Fighting for the NHS While Fighting Coronavirus
In response to coronavirus, management in some hospitals are pushing through reforms to workers' conditions and NHS services they planned before the crisis. To protect the NHS, we'll need to fight back.
The coronavirus pandemic has proved beyond question it is the working class that keeps society running. But the truth is that those going out every day to deliver our vital services every day – from NHS nurses through to cleaners, ambulance personnel, delivery drivers, posties and many others – have had their wages, terms and conditions driven down for years.
At the moment, our NHS workers are being lauded as heroes. In the trade union movement, we welcome this – but if it is to be more than a platitude we must demand that they are treated with the respect and dignity they deserve. And this must be truly reflected in their pay, terms and conditions. Making bold demands to properly protect and pay our key workers is absolutely vital to ensuring we have an NHS that, after decades of cuts and privatisation, we can rely on to see us through this national emergency.
It has been proven time and again that the collective organisation of working-class people within trade unions can delivers benefits to society as a whole. In 2018, hospital cleaners organised into my own union, GMB, and employed by Mitie, fought off a reduction in their hours and the cleaning services at St. George’s Hospital. Their brave campaign was widely supported because everyone knew that reducing cleaning in a hospital was a health risk to both patients and staff. When more than 300 cleaners voted for strike action it had the effect of forcing corporate power to back down. There was little doubt that organising and engaging our members gave the GMB the type of bargaining power that gives negotiations serious leverage.
During this period of crisis rapid restructuring and redeployment is gathering pace in workplaces and some of these changes will cause problems for workers and service delivery further down the line. Local plans are being pushed through without consultation with unions or our members, which is clearly not satisfactory. NHS nurses and others are being rushed to work in roles they are unfamiliar with and minimum training is being offered while patients’ lives are placed in their hands.
Hospital workers have been threatened with dismissal if they express worries about going into coronavirus areas with no PPE, and they are being bullied into working without protection by managers who are safely sitting at home.
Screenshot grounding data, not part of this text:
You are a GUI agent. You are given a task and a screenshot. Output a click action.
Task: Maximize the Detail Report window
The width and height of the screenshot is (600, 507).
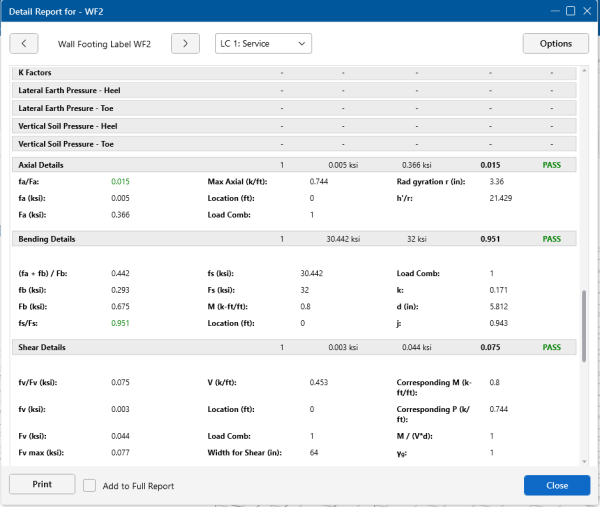[570, 11]
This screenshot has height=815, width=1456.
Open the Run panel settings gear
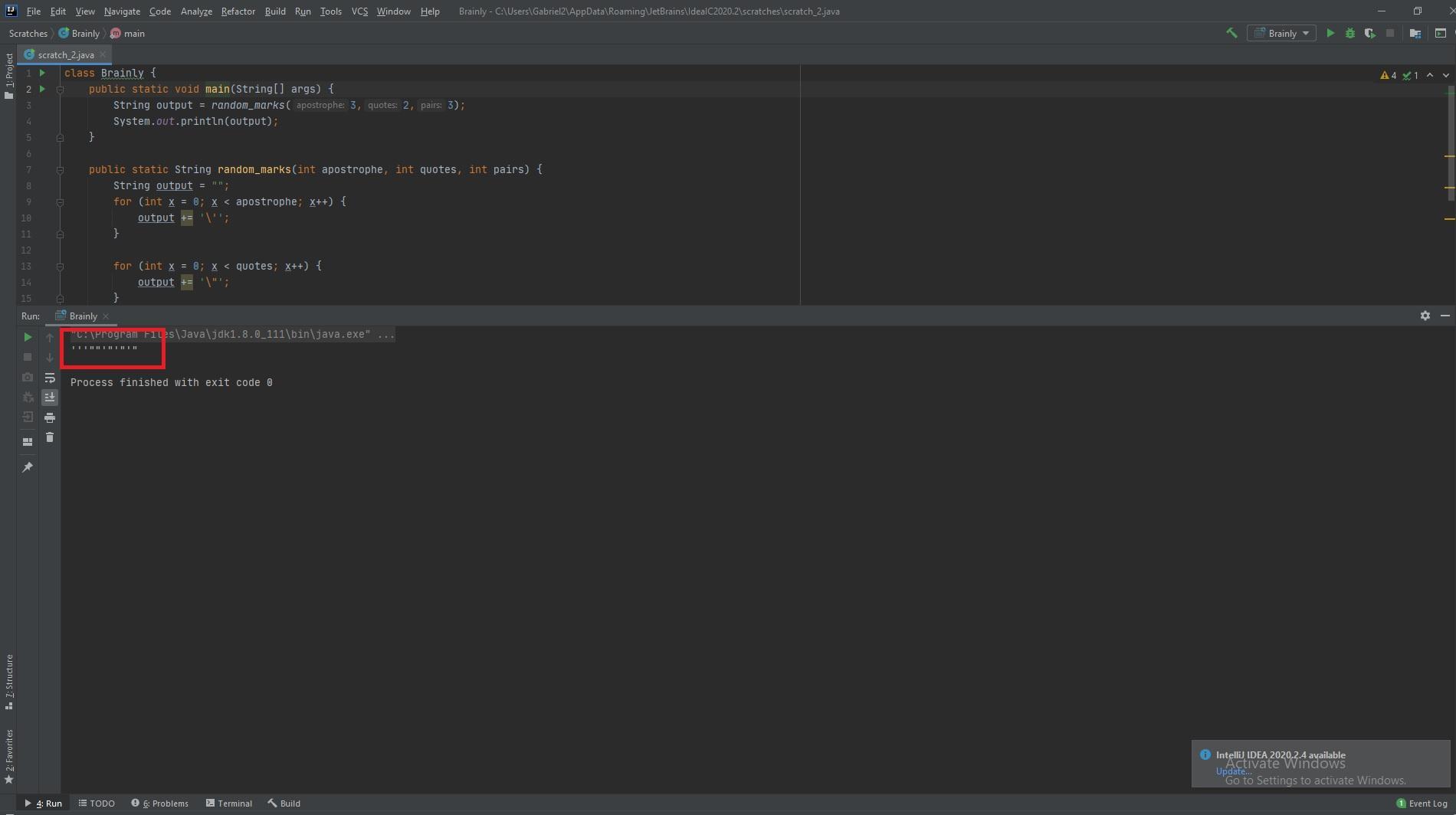[x=1425, y=316]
In this period where guidance and information is unclear and confusing, key workers are joining unions in greater numbers because they want honest information that protects them and, above all, they want leadership.
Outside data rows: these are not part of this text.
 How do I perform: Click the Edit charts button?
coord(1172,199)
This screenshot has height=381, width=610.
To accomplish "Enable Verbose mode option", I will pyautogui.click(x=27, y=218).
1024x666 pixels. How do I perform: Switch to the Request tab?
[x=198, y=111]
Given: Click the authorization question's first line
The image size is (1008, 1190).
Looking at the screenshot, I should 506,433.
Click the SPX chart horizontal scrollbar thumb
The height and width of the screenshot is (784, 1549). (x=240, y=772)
While unions understand that events are moving rapidly in response to this crisis any continuation of cuts and closures in our NHS and key public services must be opposed in the strongest terms. It flies in the face of reason that when there is a shortage of bed capacity in our current hospitals, and expensive field hospitals are being created, existing hospital wards are still being closed down.
We must not allow employers to drive through detrimental changes, planned before this crisis, that are deliberately designed to continue shrinking the NHS and the welfare state over the longer term. We all need to think about what our NHS and public services will look like when we are out the other side of this crisis. We cannot allow unnecessary risks to be taken with the lives of any key worker – and nor can we allow their efforts during this crisis to contribute to the continued running down of their terms and conditions once it ends.
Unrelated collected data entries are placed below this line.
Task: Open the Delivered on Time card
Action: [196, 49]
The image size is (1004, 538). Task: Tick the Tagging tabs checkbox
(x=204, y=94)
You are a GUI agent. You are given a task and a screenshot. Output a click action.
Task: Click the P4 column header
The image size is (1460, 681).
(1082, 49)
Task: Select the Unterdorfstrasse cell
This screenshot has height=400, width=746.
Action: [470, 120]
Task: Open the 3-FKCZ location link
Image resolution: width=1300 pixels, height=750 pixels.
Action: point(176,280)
Trade unions are finding new methods to engage with and organise our growing membership so that we can effectively oppose job changes that might be detrimental to public safety and sustainable service delivery. As management in many places continue to force workers to work without PPE and dismiss their complaints about unsafe conditions, our message to workers is clear: join your union and get active. Many of your colleagues already have.
Trade unions like my own GMB union will continue to lead the fight to get PPE to workers who need it across the country. We have a role to ensure throughout this crisis that workers’ voices are heard at the top table and that their demands are met. In the long term, this is what will keep workers, patients and the public safe.